With remarkable fortitude, Tina grabbed the corner of the woman's ID so she could read department of homeland security and the name SIMMONS, JANET beside her photograph. She started to say something about how they better have some kind of a warrant, but it was too late. Janet Simmons and a large man who'd shown no papers at all were already in the apartment, opening doors.

That's when she heard Stephanie, sounding stone-cold awake: "Cut it out! I'm trying to sleep!"

25

He kissed his wife again, went to the door, then turned back. She looked tiny in that big Disney bed. "Give Stef my love. Tell her it's business." He realized how often he said this kind of thing. "She's used to it."

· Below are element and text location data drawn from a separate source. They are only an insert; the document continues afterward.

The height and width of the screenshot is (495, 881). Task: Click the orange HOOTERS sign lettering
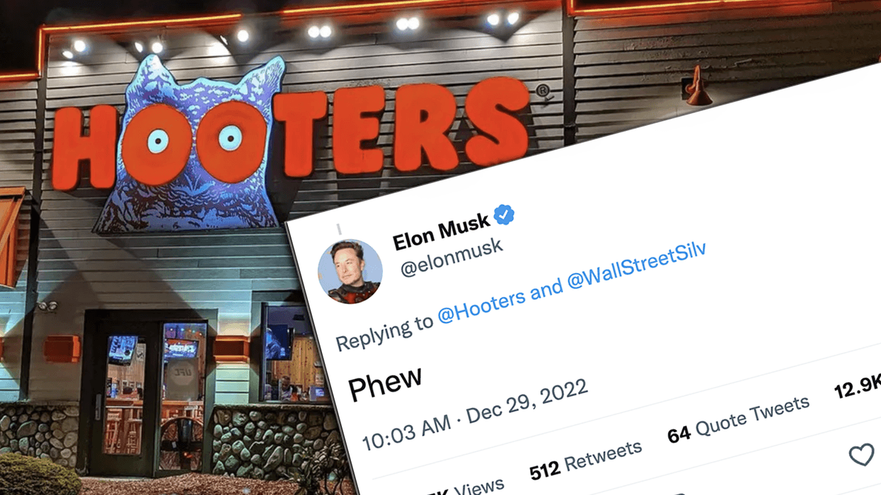tap(291, 135)
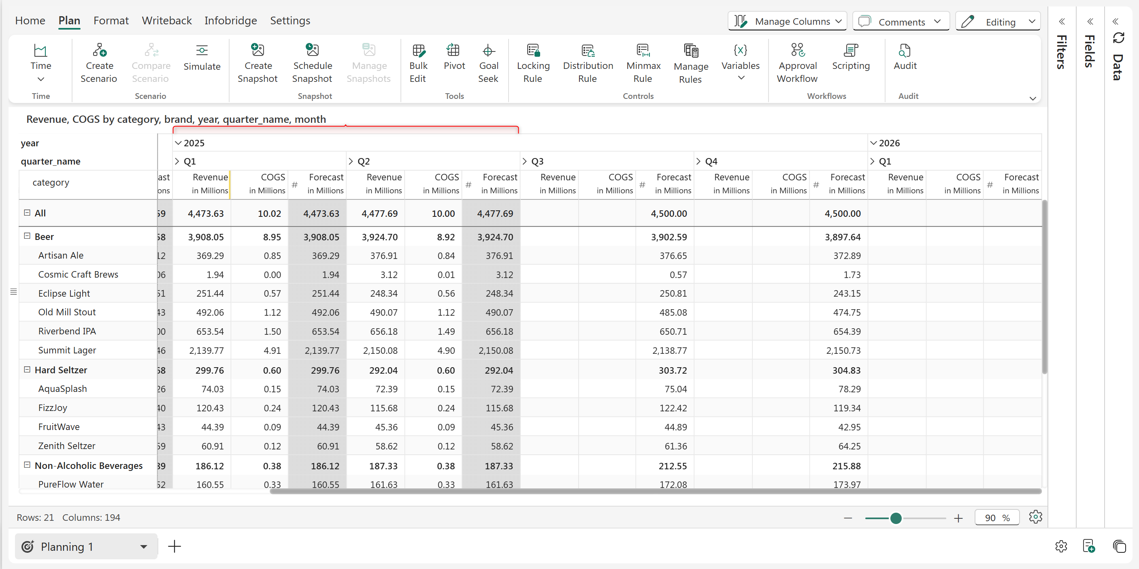
Task: Collapse the Hard Seltzer category row
Action: pos(27,369)
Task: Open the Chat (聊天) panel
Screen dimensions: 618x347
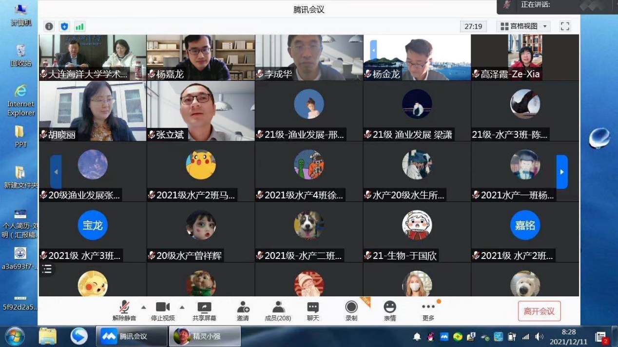Action: tap(313, 310)
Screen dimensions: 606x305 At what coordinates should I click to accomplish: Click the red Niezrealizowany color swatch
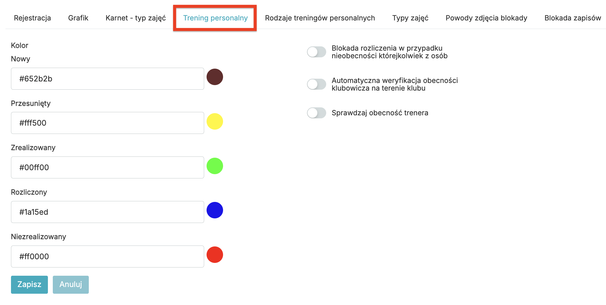click(x=215, y=255)
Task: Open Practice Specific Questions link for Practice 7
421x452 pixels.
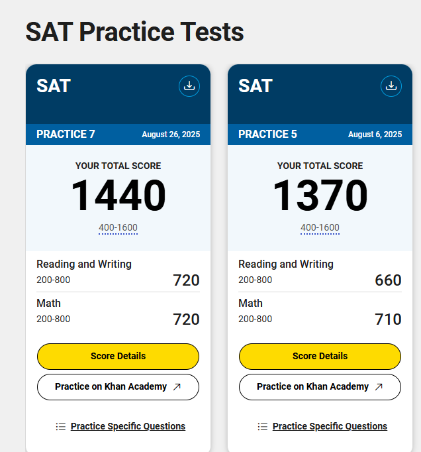Action: click(x=128, y=426)
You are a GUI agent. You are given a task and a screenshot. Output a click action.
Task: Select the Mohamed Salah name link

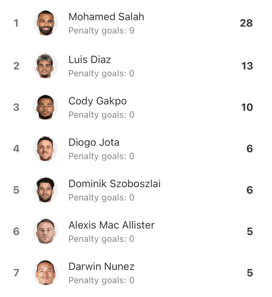[x=106, y=17]
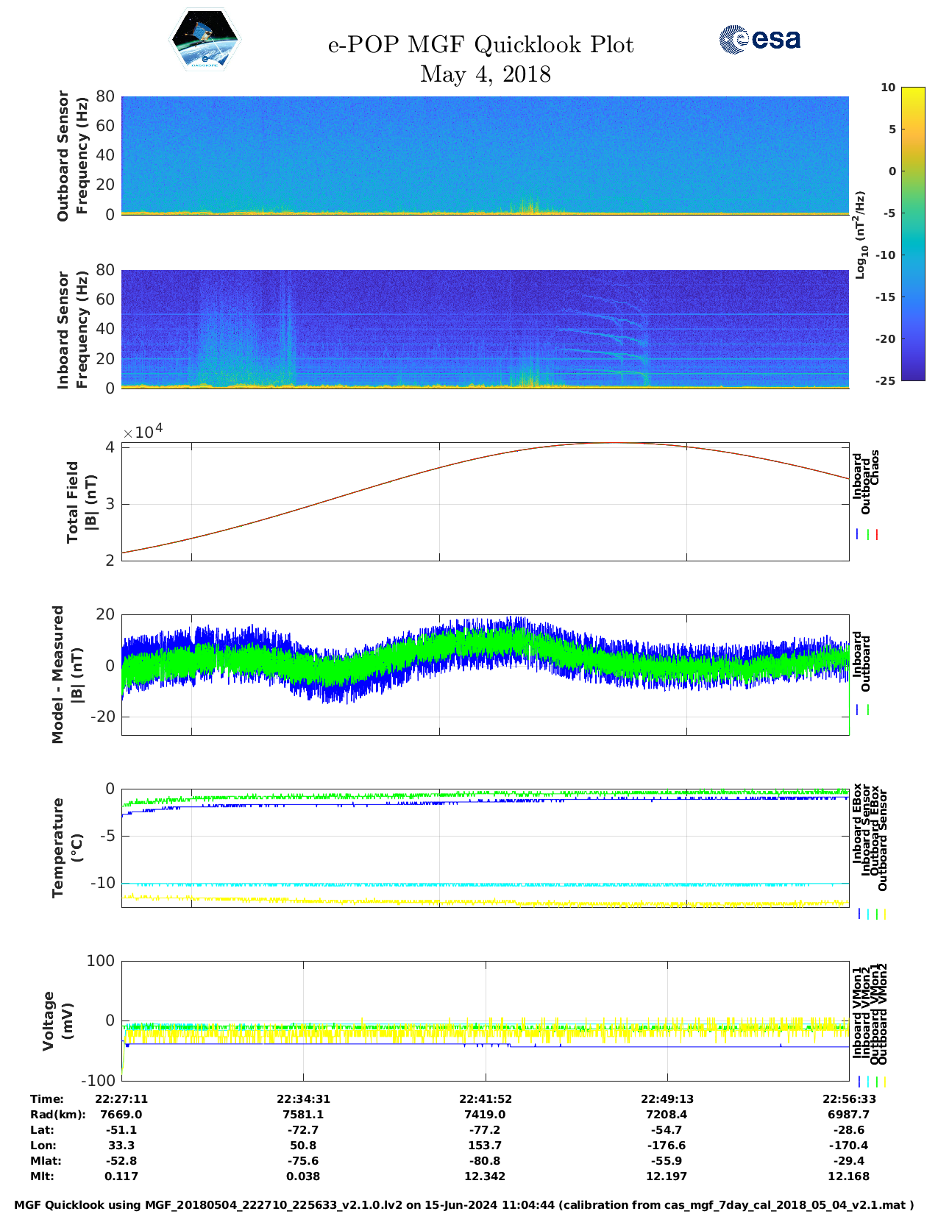Viewport: 938px width, 1214px height.
Task: Select the 'e-POP MGF Quicklook Plot' title
Action: click(x=480, y=45)
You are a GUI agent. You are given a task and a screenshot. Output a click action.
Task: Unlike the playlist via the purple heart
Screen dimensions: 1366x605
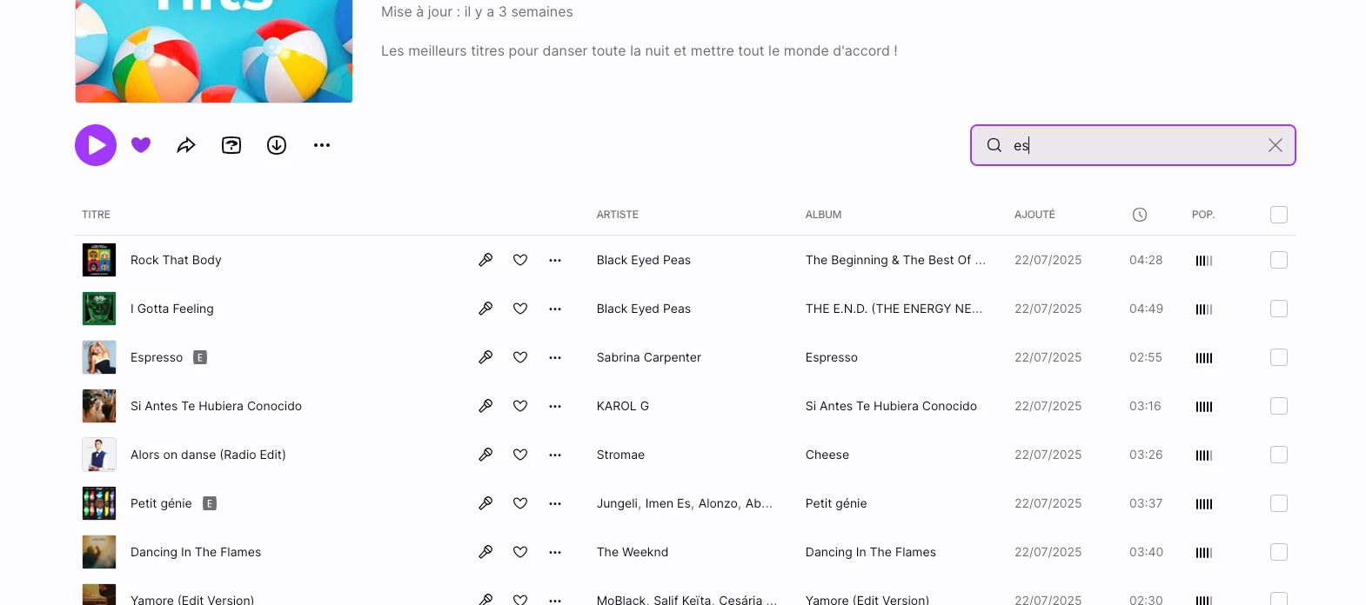[141, 145]
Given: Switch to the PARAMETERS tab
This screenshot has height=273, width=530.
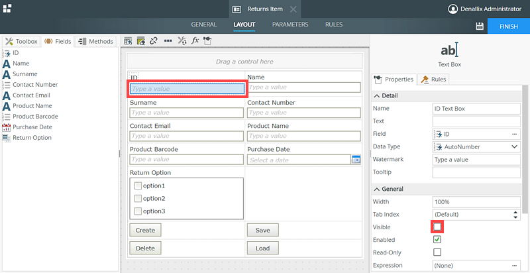Looking at the screenshot, I should tap(290, 25).
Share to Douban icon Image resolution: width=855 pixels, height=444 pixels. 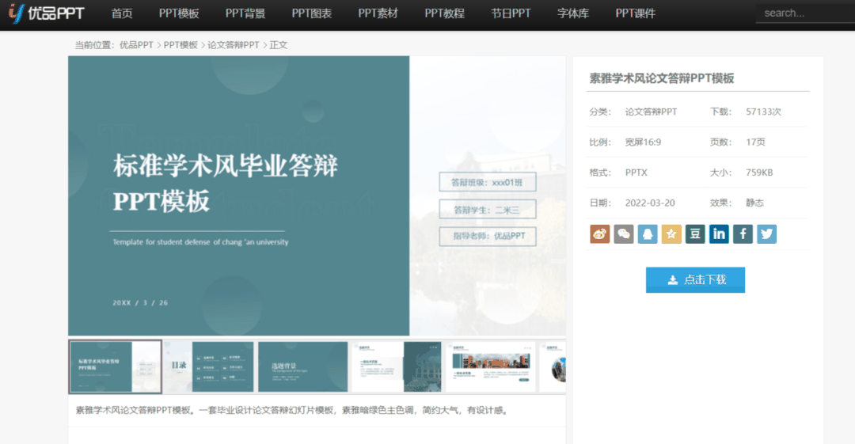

He galloped down the outdoor stairs, heading for the parking lot. Through the cricket songs he heard them in the cool night air-two engines, approaching.

He hit the ground leaning low and padded over tended grass toward the parked cars. Headlights splayed across the resort. It was after ten by now, the vacationers either at nearby family-friendly clubs or dozing off the fatigue of standing in hot lines all day. Nothing would wake them up.

Squeezing between a Subaru from Texas and a Florida Mazda, he heard the cars park, doors flung open, and voices. A woman's voice, familiar. He looked through the driver's side window of the Subaru and watched them cross the grass. Special Agent Janet Simmons, in one of her blue Homeland Security suits, took the lead, followed by three men clutching Homeland-issue SIG Sauers. Simmons mounted the steps, George Orbach right behind her, while the other two men remained on the ground, spreading out to check escape paths.

Riverrun, past Eve.

And Adam's. Go, Milo.

Now? But I'm with-

Simmons is coming to get you. She's nearly there. Go.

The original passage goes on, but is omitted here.